Abstract: Current state-of-the-art methods for instrument and pitch detection in polyphonic music often require large datasets and long training times; resources which are sparse in the field of music information retrieval, presenting a need for unsupervised alternative methods that do not require such prerequisites. We present a modification to an evolutionary algorithm for polyphonic music approximation through synthesis that uses spectral information to initialise populations with probable pitches. This algorithm can perform joint instrument and pitch detection on polyphonic music pieces without any of the aforementioned constraints. Sets of tuples of (instrument, style, pitch) are graded with a COSH distance fitness function and finally determine the algorithm’s instrument and pitch labels for a given part of a music piece. Further investigation into this fitness function indicates that it tends to create false positives which may conceal the true potential of our modified approach. Regardless of that, our modification still shows significantly faster convergence speed and slightly improved pitch and instrument detection errors over the baseline algorithm on both single onset and full piece experiments.

(2) L. Fricke, M. Gotham, F. Ostermann, and I. Vatolkin: Adaptation and Optimization of AugmentedNet for Roman Numeral Analysis Applied to Audio Signals. Accepted for Proceedings of the 13th International Conference on Artificial Intelligence in Music, Sound, Art and Design (EvoMUSART)

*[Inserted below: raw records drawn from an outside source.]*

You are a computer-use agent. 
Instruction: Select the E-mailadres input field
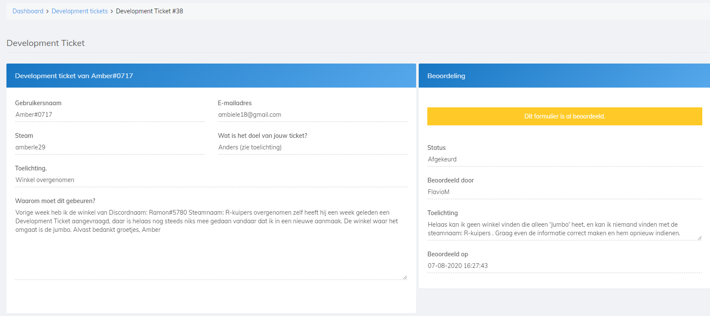312,115
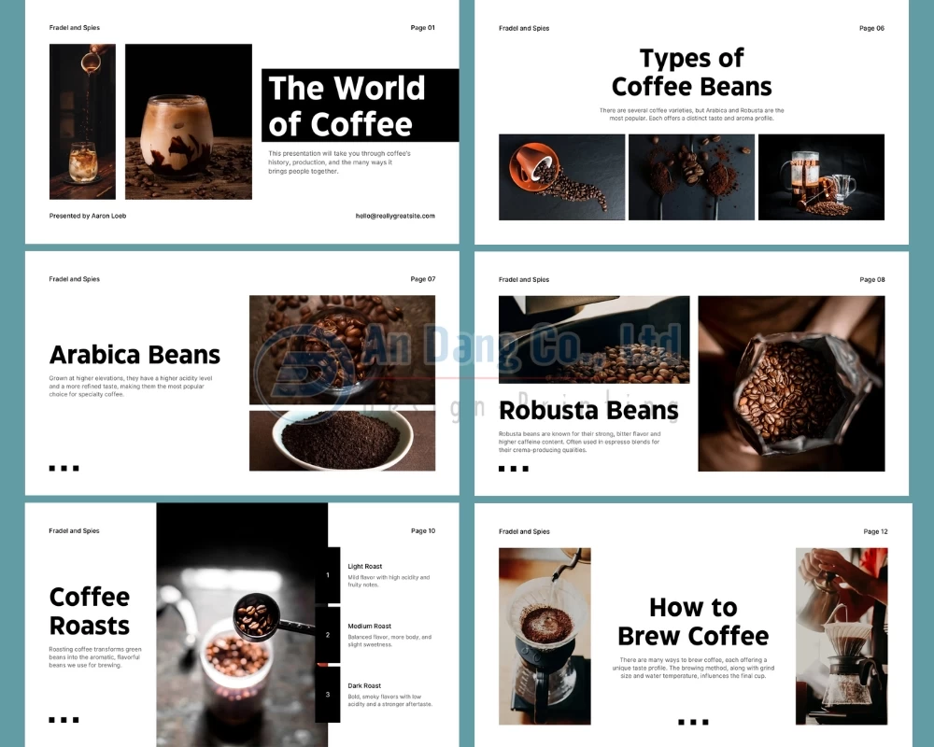Screen dimensions: 934x747
Task: Click the coffee pouring into glass photo
Action: [x=82, y=121]
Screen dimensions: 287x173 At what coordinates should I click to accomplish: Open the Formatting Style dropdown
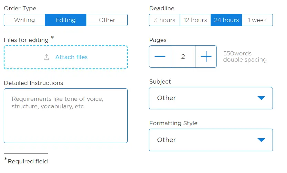pyautogui.click(x=211, y=140)
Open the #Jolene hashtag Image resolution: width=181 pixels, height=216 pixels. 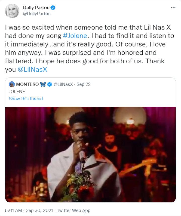coord(75,36)
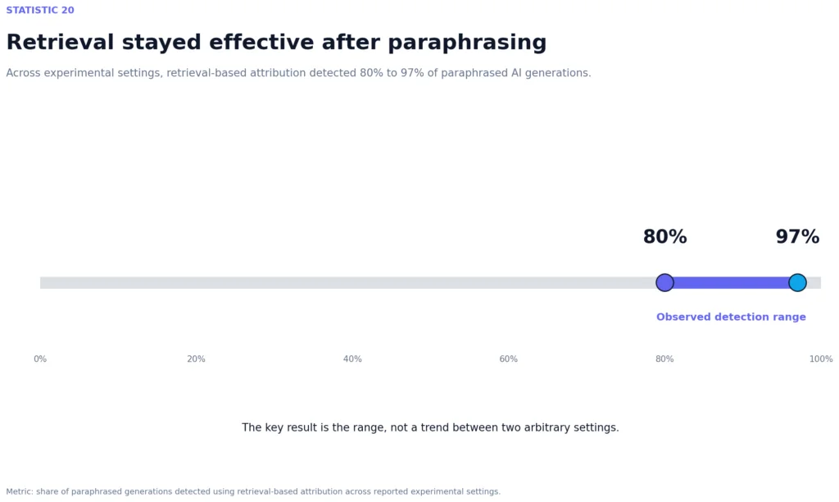Click the 60% axis tick label
Image resolution: width=839 pixels, height=502 pixels.
coord(508,359)
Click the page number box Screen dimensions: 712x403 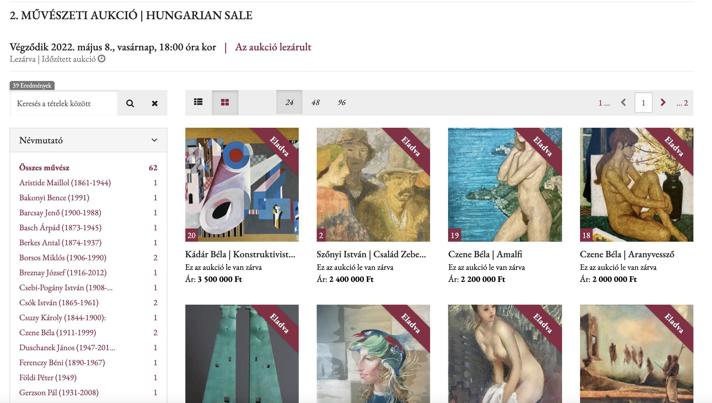click(x=643, y=103)
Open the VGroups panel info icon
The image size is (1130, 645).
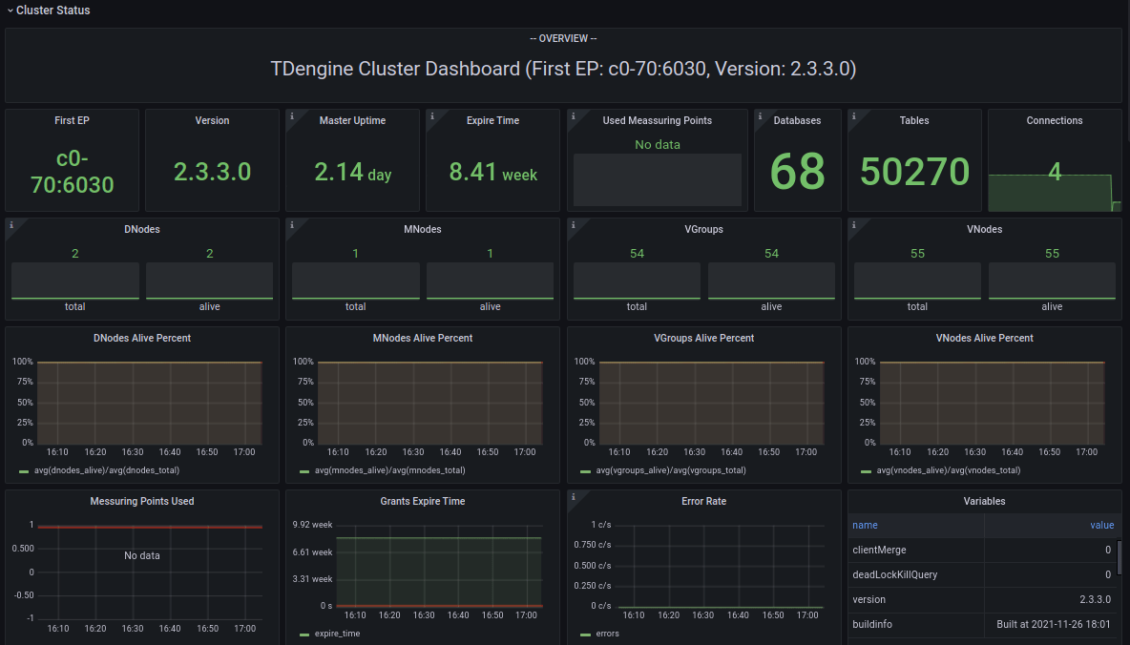575,223
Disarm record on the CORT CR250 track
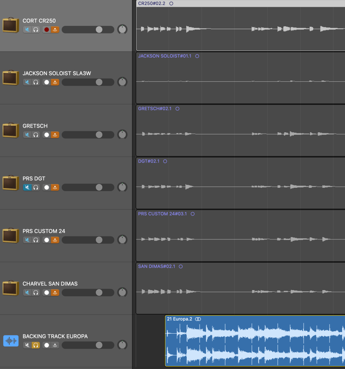This screenshot has width=345, height=369. point(47,30)
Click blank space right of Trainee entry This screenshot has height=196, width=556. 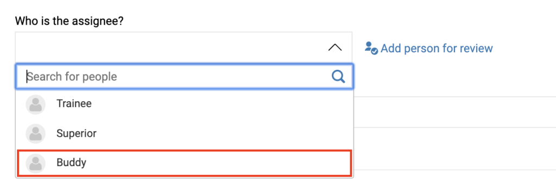220,104
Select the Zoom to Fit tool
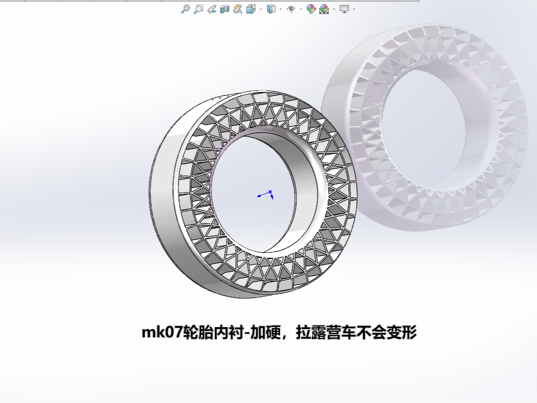Image resolution: width=537 pixels, height=403 pixels. coord(186,9)
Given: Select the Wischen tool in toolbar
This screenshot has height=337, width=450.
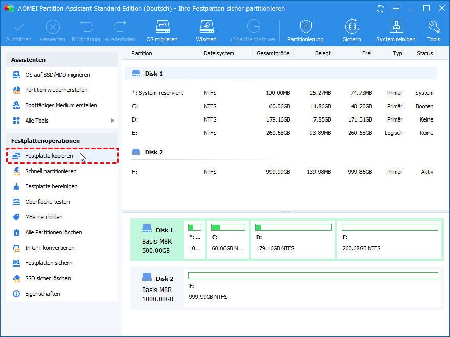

Abstract: Automatic music harmony analysis has recently been significantly improved by AugmentedNet, a convolutional recurrent neural network for predicting Roman numeral labels. The original network receives perfect note annotations from the digital score as inputs and predicts various tonal descriptors: key, chord root, bass note, harmonic rhythm, etc. However, for many music tracks the score is not available at hand. For this study, we have first adjusted AugmentedNet for a direct application to audio signals represented either by chromagrams or semitone spectra. Second, we have implemented and compared further modifications to the network architecture: a preprocessing block designed to learn pitch spellings, increase of the network size, and addition of dropout layers. The statistical analysis helped to identify the best among all proposed configurations and has shown that some of the optimization steps significantly increased the classification performance. Besides, AugmentedNet can reach similar accuracies with audio features as inputs, compared to the perfect annotations that it was originally designed for.